Picture: Edwin's younger brother Herman Edward Robinson /

Credit: Public Domain via WikiMedia Commons


Robinson attended Harvard leaving after two years and returning to his home in Gardiner, Maine. He later settled in New York but meanwhile formed an intellectual discussion group, the Quadruped Club. The other members were a banker, a pedagogue and a scientist.


Robinson's niece Ruth Robinson Nivison, in an unpublished family memoir, states her uncle wrote Aunt Imogen in a room rented by the Quadruped Club. The poem is a veiled biographical commentary about the Robinson family dynamics. Emma Robinson wrote shortly before her death in reference to Aunt Imogen that: She was 'Uncle Win' to three little girls, Ruth, Marie and Barbara, and the mother of them E.L.R 1998. Very autobiographical - soul searching penetration - and acceptance."
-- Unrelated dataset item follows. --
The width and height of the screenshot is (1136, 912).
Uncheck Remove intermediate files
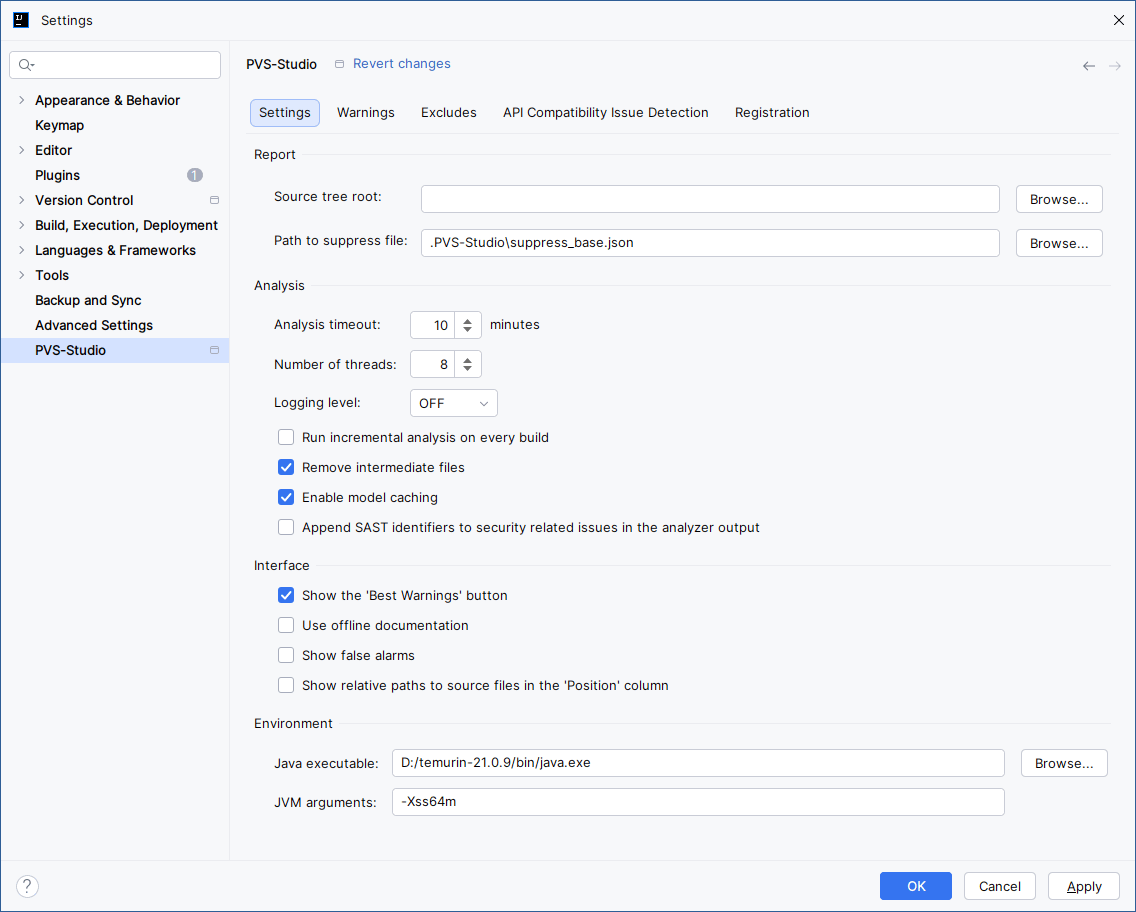286,467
As Robinson's biography says: "The second son in the Robinson family, Herman, married Emma Shepherd from Farmingdale. "Win" had also courted Emma and expected to marry her. Herman's marriage was a great blow to his pride. During the marriage ceremony, February 12, 1890, the despondent poet stayed home and wrote a poem of protest, “Cortège.” The poem refers to the train that took the newly married couple out of town to their new life in St Louis, Missouri. Since the 1965 publication, Where the Light Falls: A Portrait of Edwin Arlington Ronbinson, the lovers' triangle has become a central theme in Robinson's biography and the interpretation of his poetry." Not least of Aunt Imogen!
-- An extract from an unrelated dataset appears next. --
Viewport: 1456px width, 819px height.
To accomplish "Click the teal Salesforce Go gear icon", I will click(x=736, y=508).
Audrey says: "Thanks so much everyone for listening and I hope you’ve enjoyed both these poems." You can listen to Audrey read and discuss her poem choices for this episode of Poet's Corner by clicking on the link below.



 


A Poet with an Artist's Painterly Sensibility


Audrey Ardern-Jones at the summer 2021 unveiling of the Emily Wilding Davison Memorial in Epsom's market square where Audrey read her poem 'Tattenham Corner' about Suffragette Emily Wilding Davison's last moments / Credit: Audrey Ardern-Jones


“Ardern-Jones is a poet with an artist’s painterly sensibility, a musician’s fine ear, a nurse’s affinity for strangers and their plight. Poems for the ear, poems of language – Polish and Bemba, Portuguese and English. An intelligent, finely crafted poetry of curiosity and caring, of listening and loving, of humour and hope.” Paul Stephenson, an award winning poet and blogger, podcaster and co-curator of Poetry in Aldeburgh and teacher at the Poetry School, who interviews poets on their first collections.


Audrey Ardern-Jones spent her childhood in Africa (Lusaka, Zambia) where her English father and Polish mother were posted. She’s enjoyed a wonderful nursing career, specialising in cancer genetics. Audrey has always loved the Arts and founded The Poetry & Music Ensemble in 1984.
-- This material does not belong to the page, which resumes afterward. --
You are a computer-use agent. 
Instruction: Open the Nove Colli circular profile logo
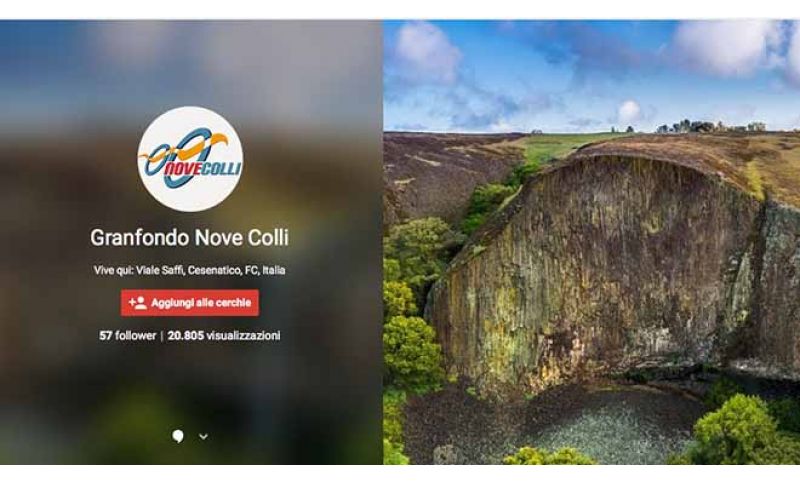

Her poems are widely published and have won prizes or been commended in international competitions. Currently, she is Artist in Residence at The Royal Marsden NHS Foundation Trust and is an active supporter of poetry projects in her community of Epsom & Ewell.



The publisher's link takes you to Doing The Rounds, Audrey's collection of poems. "This collection touches on the poet's childhood memories of living in Africa - her feelings of being in awe of so much and yet uncertain about many of the happenings. Most of her travel poems in India relate to incidents that have made her question herself - some of the poems about her Polish mother and her suffering post WW2 echo throughout the collection."